# Just tried to hook up my old 721



## Presence (Mar 14, 2004)

I have not used my 721 for many years. Today, I decided to add another television and would dig out the old 721 and give it a shot. Things have changed since I last used it, and I am having problems.

The last time this was hooked up, I believe I was running a 500 Quad LNBF. I now have a 1000.2. So I ran a cable from the 1000.2 to a DPP Separator, then the two lines into the 721.

It boots up, but sits on the 678 "Acquiring data from satellite" screen. I tried resetting to factory defaults, hard resets, etc.

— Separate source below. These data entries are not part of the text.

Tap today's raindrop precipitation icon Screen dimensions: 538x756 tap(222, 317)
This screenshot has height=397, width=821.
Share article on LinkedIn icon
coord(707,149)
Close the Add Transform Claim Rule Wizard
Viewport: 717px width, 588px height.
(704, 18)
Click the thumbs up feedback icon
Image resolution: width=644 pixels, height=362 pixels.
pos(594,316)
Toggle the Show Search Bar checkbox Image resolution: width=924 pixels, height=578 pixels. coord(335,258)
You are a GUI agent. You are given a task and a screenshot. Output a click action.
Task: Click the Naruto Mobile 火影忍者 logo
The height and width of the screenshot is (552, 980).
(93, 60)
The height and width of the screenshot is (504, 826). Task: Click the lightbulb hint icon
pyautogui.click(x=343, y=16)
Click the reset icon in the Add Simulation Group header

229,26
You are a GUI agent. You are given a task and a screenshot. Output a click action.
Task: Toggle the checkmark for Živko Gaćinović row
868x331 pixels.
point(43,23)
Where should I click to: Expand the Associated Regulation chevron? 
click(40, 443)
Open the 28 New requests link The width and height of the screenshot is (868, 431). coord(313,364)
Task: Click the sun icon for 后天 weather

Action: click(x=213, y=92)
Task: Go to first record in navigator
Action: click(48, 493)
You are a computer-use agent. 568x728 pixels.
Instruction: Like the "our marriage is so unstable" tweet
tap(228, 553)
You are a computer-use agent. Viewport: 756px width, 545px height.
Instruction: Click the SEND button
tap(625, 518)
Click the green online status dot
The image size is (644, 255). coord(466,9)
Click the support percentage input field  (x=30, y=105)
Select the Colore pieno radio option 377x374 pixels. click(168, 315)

I ran a Check Switch and it does not recognize what kind of switch I have. 119 and 110 are coming in beautifully, but I have a feeling the unknown switch is causing the grief.

I checked, and the software on this 721 is L1.79. Possibly what needs to happen is an update of this software, but the catch-22 is perhaps that cannot happen with the 1000.2?

Any help appreciated.


----------



## Presence (Mar 14, 2004)

Check Switch reports the switch as a "Generic_41" on both tuners and the Details say something along the lines of "the NON-bandstacked QUAD on port 1 is not support is a diseqc_"

Then Port 1 says Bandstacked Feed 119, port 2-4 all say No Connection.


----------



## harsh (Jun 15, 2003)

You need L321 to recognize the Dish 1000.2 switchgear.

I'd temporarily run another cable and see if you can't score a software update.


----------



## Presence (Mar 14, 2004)

Run another cable... to what? Another of the 1000.2's outputs?  You mean use two of the 1000.2's outputs straight into the 721?


----------



## Presence (Mar 14, 2004)

Hmm -- I just powered on the 721 to have another go at it, and the screen came up as "Unpacking DishLinux" then "Installing DP721," so maybe something is going on after all.


----------



## Presence (Mar 14, 2004)

Damn, how long does a software upgrade take? The screen has said something about "please wait while installing the software" for at least half an hour now. Orange light on the front of the box, and I rarely hear the hard drive heads make any noise.


----------



## Presence (Mar 14, 2004)

Still going. Yikes - should I hard reboot?


----------



## finniganps (Jan 23, 2004)

Call Dish technical support...perhaps they can help.


----------



## Presence (Mar 14, 2004)

OK, the software did finally upgrade and I am at 3.26 now. I did a Check Switch and everything looks good there.

I called Dish to activate the receiver, however my channels are not activating. All kinds of channels are highlighted in blue ("you can upgrade without calling etc"), some in red, and very few of the ones that do show in my All Sub actually work. For example, AMC shows up as a channel, but when I select it I first get a black screen and then if I let it sit for a minute the receiver reboots.

How long does it take for the channels to show up? I know the 721 is not the fastest receiver on the planet now.


----------



## BNUMM (Dec 24, 2006)

Presence said:


> OK, the software did finally upgrade and I am at 3.26 now. I did a Check Switch and everything looks good there.
> 
> I called Dish to activate the receiver, however my channels are not activating. All kinds of channels are highlighted in blue ("you can upgrade without calling etc"), some in red, and very few of the ones that do show in my All Sub actually work. For example, AMC shows up as a channel, but when I select it I first get a black screen and then if I let it sit for a minute the receiver reboots.
> 
> How long does it take for the channels to show up? I know the 721 is not the fastest receiver on the planet now.


Try resetting to factory defaults (menu 6-6). Then do a hard reset.


----------



## Presence (Mar 14, 2004)

Tech support from India cracks me up. But she got the job done. I appreciate everyone's input.

Thoughts: for some reason I was expecting a huge difference in the way the 721 worked with a software jump from 1.79 to 3.26. But it looks the same, clunky menus and all. I do like some of the newer features like the side-by-side PIP, though. I enjoy that on my 622s; I was not expecting to find it on the 721.


----------